Thursday, October 11, 2007

Detroit, Detroit.

Today's ad column in The Wall Street Journal is as damning an indictment of the ad industries' dominant complacency as I have ever seen. I can't supply a link because the WSJ isn't free, so I'll summarize for those of you who don't have access to the WSJ, America's cheery neo-fascist newspaper.

Here's the headline: "Password to Marketers' Meeting: Digital." And now the pithy-core of the item, "'digital marketing still lags the shift in consumer behavior' prompted by the Internet. The findings indicate that while 'eight in 10 Americans are now online' and spend as much time online as on TV, most marketers allocate only 5%-10% of their ad budgets to digital media." Further, "40% of consumer goods participants spend less than 5% of their budgets on digital."

This reminds me of Detroit's complacency after the first gas shock in the early 70s when the prevailing Big 4 thinking was, "the Japanese will never have more than 10% of the domestic auto market."
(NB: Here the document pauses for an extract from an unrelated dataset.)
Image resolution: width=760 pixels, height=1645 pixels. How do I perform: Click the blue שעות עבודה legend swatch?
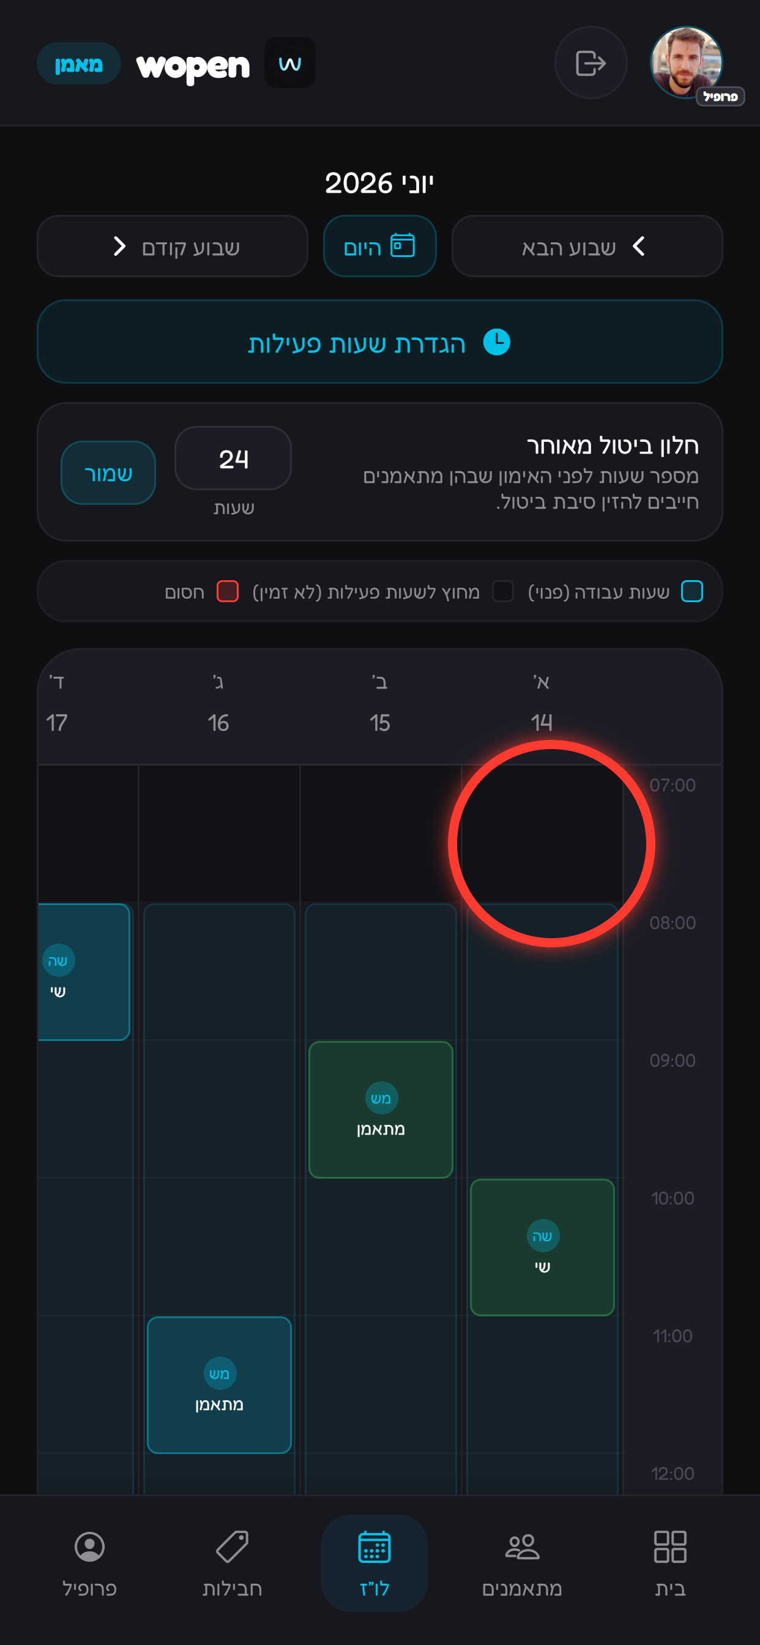(692, 591)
This is pertinent both to traditional agencies that act as if they believe TV's hegemony hasn't been broken and interactive agencies who refuse to grow up and force the issue--that they should be leading brands, not merely channel-executing a traditional campaign.

As Dylan sang, "the times they are a-changing." But unless we start changing with them, there are going to be a lot of used Herman Miller Aeron chairs on sale.


T said...

Modern Times.
Chaplin would have understood it.
And he would have made a brilliant film out of it.

mac49 said...

hell, even woody allen would understand this!